Divide using synthetic division $$ ( x^{4}+11x^{2}+29x-7 ) \div ( x+5 ) $$
Answer
The synthetic division table is:
$$ \begin{array}{c|rrrrr}-5&1&0&11&29&-7\\& & -5& 25& -180& \color{black}{755} \\ \hline &\color{blue}{1}&\color{blue}{-5}&\color{blue}{36}&\color{blue}{-151}&\color{orangered}{748} \end{array} $$The solution is:
$$ \frac{ x^{4}+11x^{2}+29x-7 }{ x+5 } = \color{blue}{x^{3}-5x^{2}+36x-151} ~+~ \frac{ \color{red}{ 748 } }{ x+5 } $$Explanation
Step 1 : Write down the coefficients of the dividend into division table. Put the zero from $ x + 5 = 0 $ ( $ x = \color{blue}{ -5 } $ ) at the left.
$$ \begin{array}{c|rrrrr}\color{blue}{-5}&1&0&11&29&-7\\& & & & & \\ \hline &&&&& \end{array} $$Step 1 : Bring down the leading coefficient to the bottom row.
$$ \begin{array}{c|rrrrr}-5&\color{orangered}{ 1 }&0&11&29&-7\\& & & & & \\ \hline &\color{orangered}{1}&&&& \end{array} $$Step 2 : Multiply by the number on the left, and carry the result into the next column: $ \color{blue}{ -5 } \cdot \color{blue}{ 1 } = \color{blue}{ -5 } $.
$$ \begin{array}{c|rrrrr}\color{blue}{-5}&1&0&11&29&-7\\& & \color{blue}{-5} & & & \\ \hline &\color{blue}{1}&&&& \end{array} $$Step 3 : Add down last column: $ \color{orangered}{ 0 } + \color{orangered}{ \left( -5 \right) } = \color{orangered}{ -5 } $
$$ \begin{array}{c|rrrrr}-5&1&\color{orangered}{ 0 }&11&29&-7\\& & \color{orangered}{-5} & & & \\ \hline &1&\color{orangered}{-5}&&& \end{array} $$Step 4 : Multiply by the number on the left, and carry the result into the next column: $ \color{blue}{ -5 } \cdot \color{blue}{ \left( -5 \right) } = \color{blue}{ 25 } $.
$$ \begin{array}{c|rrrrr}\color{blue}{-5}&1&0&11&29&-7\\& & -5& \color{blue}{25} & & \\ \hline &1&\color{blue}{-5}&&& \end{array} $$Step 5 : Add down last column: $ \color{orangered}{ 11 } + \color{orangered}{ 25 } = \color{orangered}{ 36 } $
$$ \begin{array}{c|rrrrr}-5&1&0&\color{orangered}{ 11 }&29&-7\\& & -5& \color{orangered}{25} & & \\ \hline &1&-5&\color{orangered}{36}&& \end{array} $$Step 6 : Multiply by the number on the left, and carry the result into the next column: $ \color{blue}{ -5 } \cdot \color{blue}{ 36 } = \color{blue}{ -180 } $.

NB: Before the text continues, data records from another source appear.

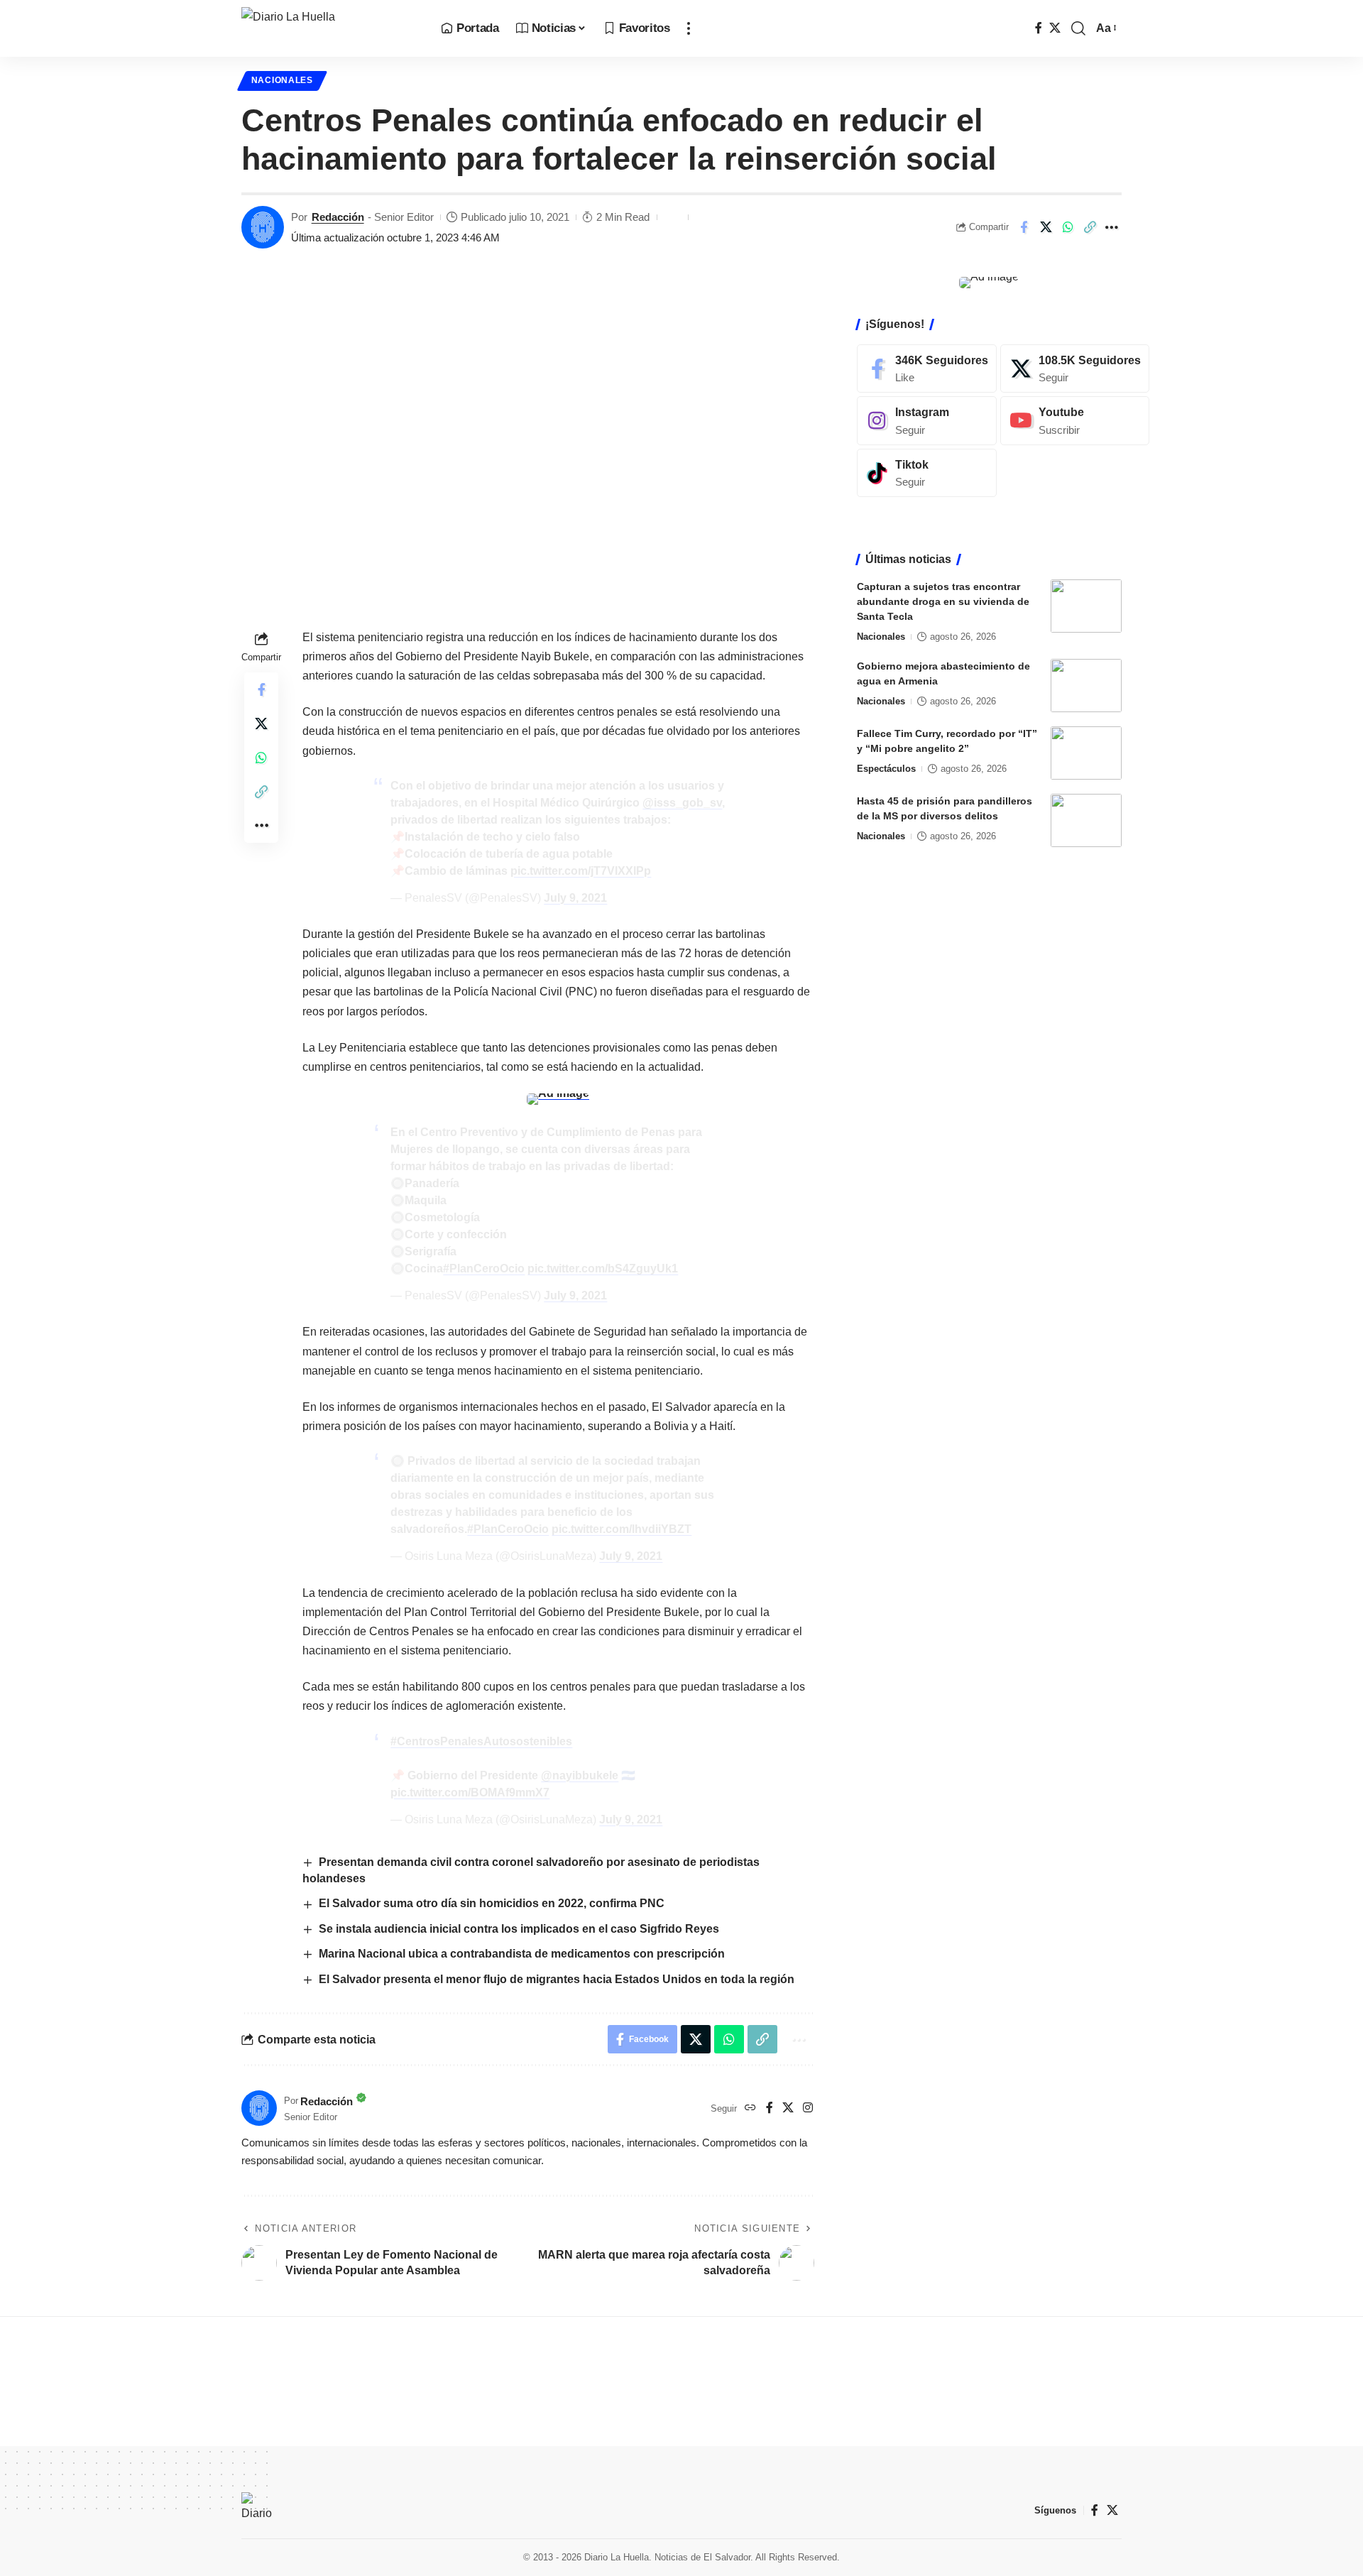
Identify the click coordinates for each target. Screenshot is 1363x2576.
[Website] (750, 2108)
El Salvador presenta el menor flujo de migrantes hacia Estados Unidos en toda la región (556, 1979)
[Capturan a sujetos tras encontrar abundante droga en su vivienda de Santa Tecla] (1086, 606)
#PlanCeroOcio (484, 1268)
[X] (1055, 28)
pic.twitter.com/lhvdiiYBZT (621, 1529)
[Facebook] (1038, 28)
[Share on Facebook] (1024, 227)
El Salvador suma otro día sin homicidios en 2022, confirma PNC (491, 1903)
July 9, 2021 (575, 898)
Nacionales (282, 80)
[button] (689, 28)
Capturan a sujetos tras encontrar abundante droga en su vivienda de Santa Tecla (943, 601)
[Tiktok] (927, 473)
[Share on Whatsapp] (1068, 227)
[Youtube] (1074, 420)
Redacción (338, 217)
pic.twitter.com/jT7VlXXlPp (580, 871)
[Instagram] (807, 2108)
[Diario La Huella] (329, 28)
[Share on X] (1046, 227)
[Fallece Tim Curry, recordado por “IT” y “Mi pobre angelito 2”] (1086, 753)
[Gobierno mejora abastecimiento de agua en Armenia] (1086, 685)
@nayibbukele (579, 1775)
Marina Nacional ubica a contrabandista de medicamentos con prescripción (522, 1954)
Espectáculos (886, 768)
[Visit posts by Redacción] (262, 227)
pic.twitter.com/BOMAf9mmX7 (469, 1792)
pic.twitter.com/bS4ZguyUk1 (602, 1268)
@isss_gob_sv (682, 803)
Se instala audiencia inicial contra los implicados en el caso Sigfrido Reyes (522, 1929)
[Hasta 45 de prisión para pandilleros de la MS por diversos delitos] (1086, 820)
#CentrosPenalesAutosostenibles (481, 1741)
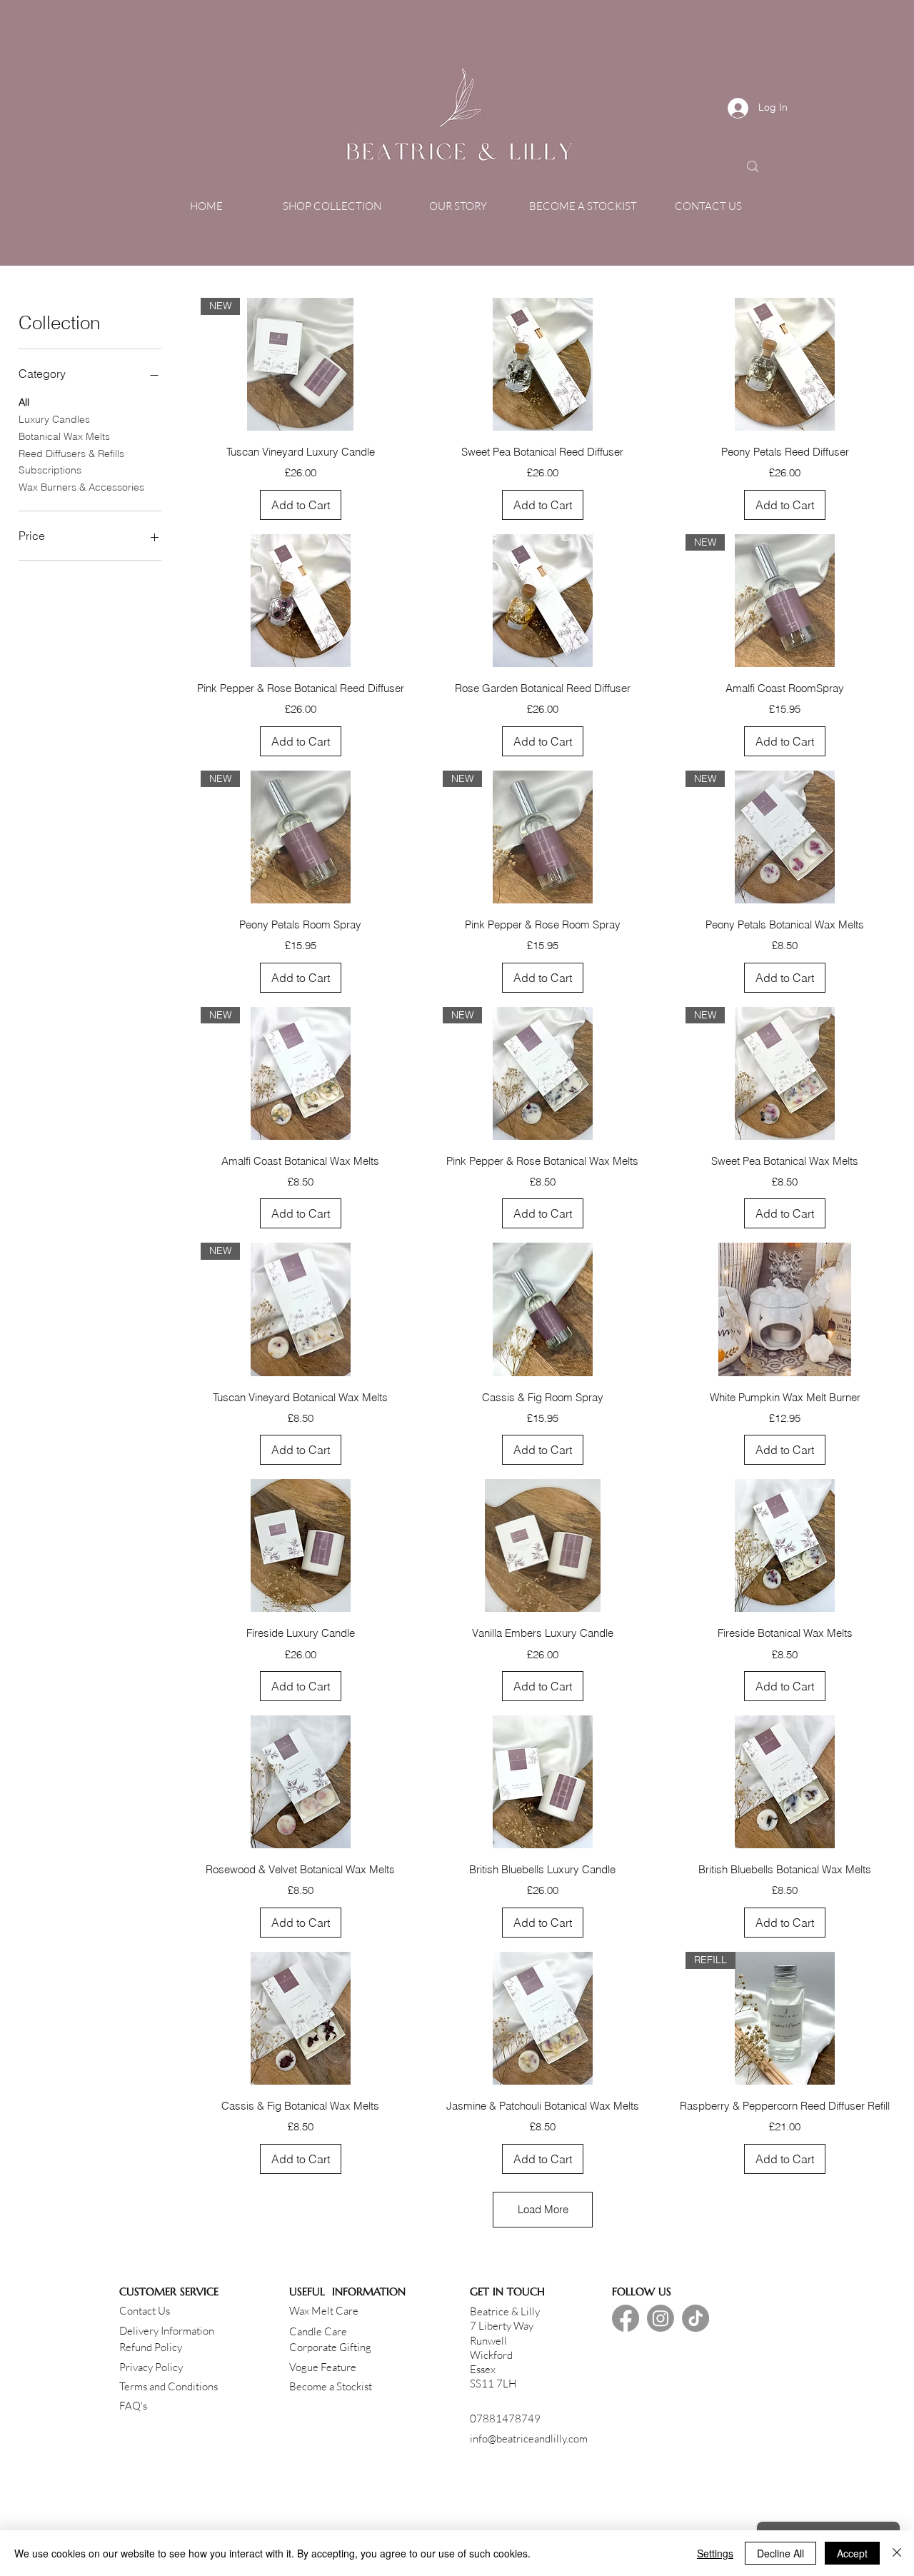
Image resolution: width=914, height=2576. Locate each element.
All (24, 402)
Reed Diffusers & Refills (71, 453)
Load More (543, 2209)
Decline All (780, 2553)
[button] (332, 206)
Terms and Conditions (168, 2386)
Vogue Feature (322, 2367)
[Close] (896, 2553)
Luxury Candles (54, 419)
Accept (852, 2553)
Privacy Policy (151, 2367)
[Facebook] (625, 2318)
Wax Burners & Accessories (81, 487)
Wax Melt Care (323, 2310)
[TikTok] (695, 2318)
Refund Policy (150, 2347)
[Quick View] (542, 364)
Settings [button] (715, 2553)
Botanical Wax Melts (64, 436)
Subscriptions (50, 469)
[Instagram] (660, 2318)
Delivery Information (166, 2330)
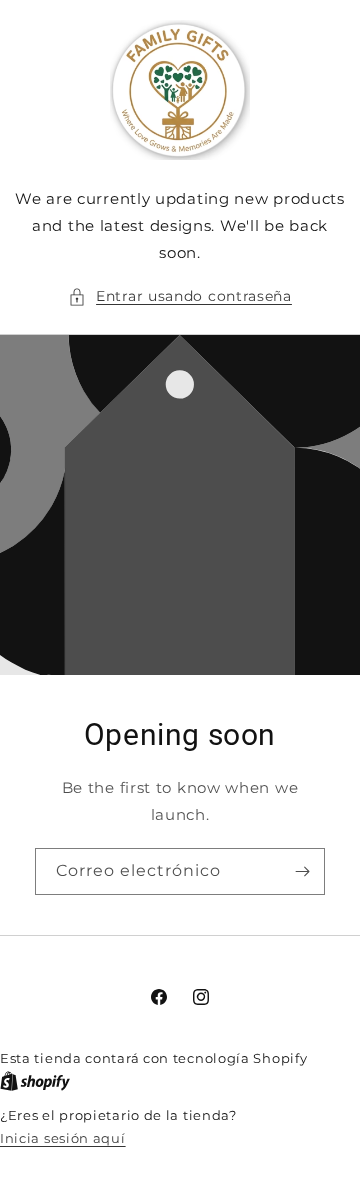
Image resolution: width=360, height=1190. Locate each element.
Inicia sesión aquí (63, 1138)
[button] (180, 296)
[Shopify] (35, 1081)
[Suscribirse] (302, 871)
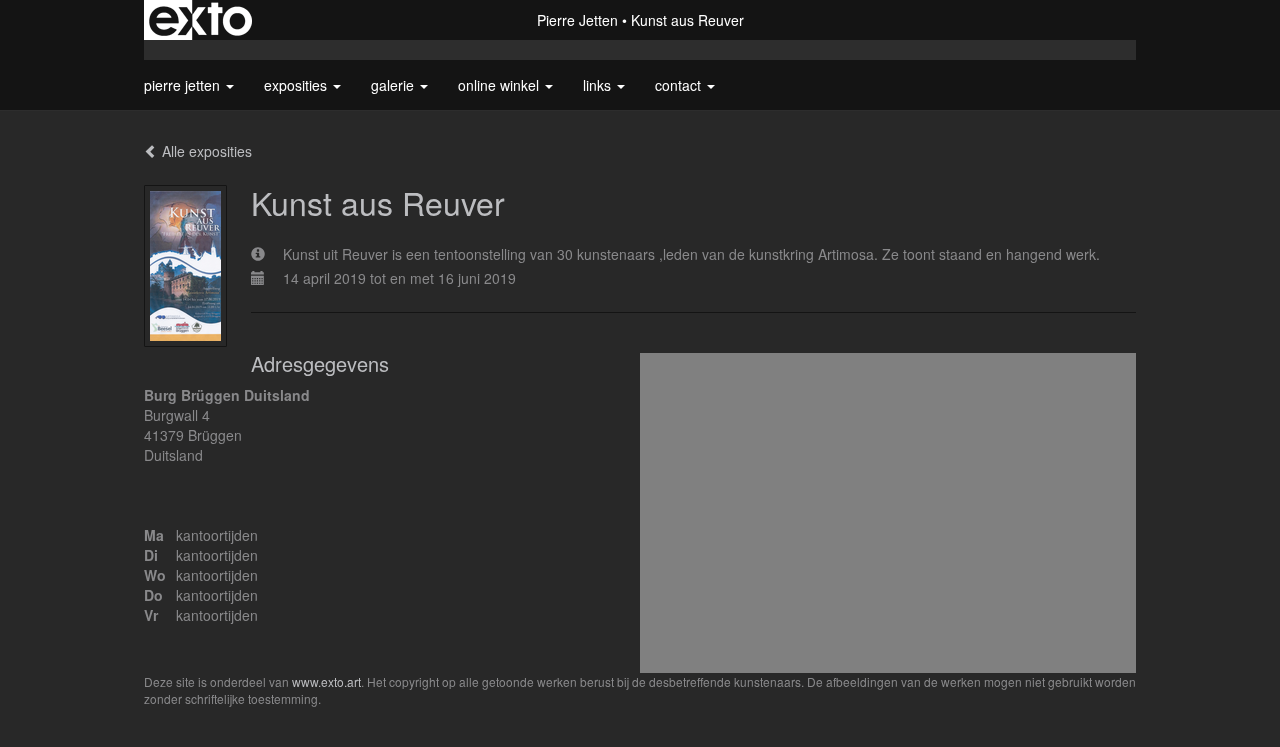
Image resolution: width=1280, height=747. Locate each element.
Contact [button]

$$ \begin{array}{c|rrrrr}\color{blue}{-5}&1&0&11&29&-7\\& & -5& 25& \color{blue}{-180} & \\ \hline &1&-5&\color{blue}{36}&& \end{array} $$Step 7 : Add down last column: $ \color{orangered}{ 29 } + \color{orangered}{ \left( -180 \right) } = \color{orangered}{ -151 } $
$$ \begin{array}{c|rrrrr}-5&1&0&11&\color{orangered}{ 29 }&-7\\& & -5& 25& \color{orangered}{-180} & \\ \hline &1&-5&36&\color{orangered}{-151}& \end{array} $$Step 8 : Multiply by the number on the left, and carry the result into the next column: $ \color{blue}{ -5 } \cdot \color{blue}{ \left( -151 \right) } = \color{blue}{ 755 } $.
$$ \begin{array}{c|rrrrr}\color{blue}{-5}&1&0&11&29&-7\\& & -5& 25& -180& \color{blue}{755} \\ \hline &1&-5&36&\color{blue}{-151}& \end{array} $$Step 9 : Add down last column: $ \color{orangered}{ -7 } + \color{orangered}{ 755 } = \color{orangered}{ 748 } $
$$ \begin{array}{c|rrrrr}-5&1&0&11&29&\color{orangered}{ -7 }\\& & -5& 25& -180& \color{orangered}{755} \\ \hline &\color{blue}{1}&\color{blue}{-5}&\color{blue}{36}&\color{blue}{-151}&\color{orangered}{748} \end{array} $$Bottom line represents the quotient $ \color{blue}{ x^{3}-5x^{2}+36x-151 } $ with a remainder of $ \color{red}{ 748 } $.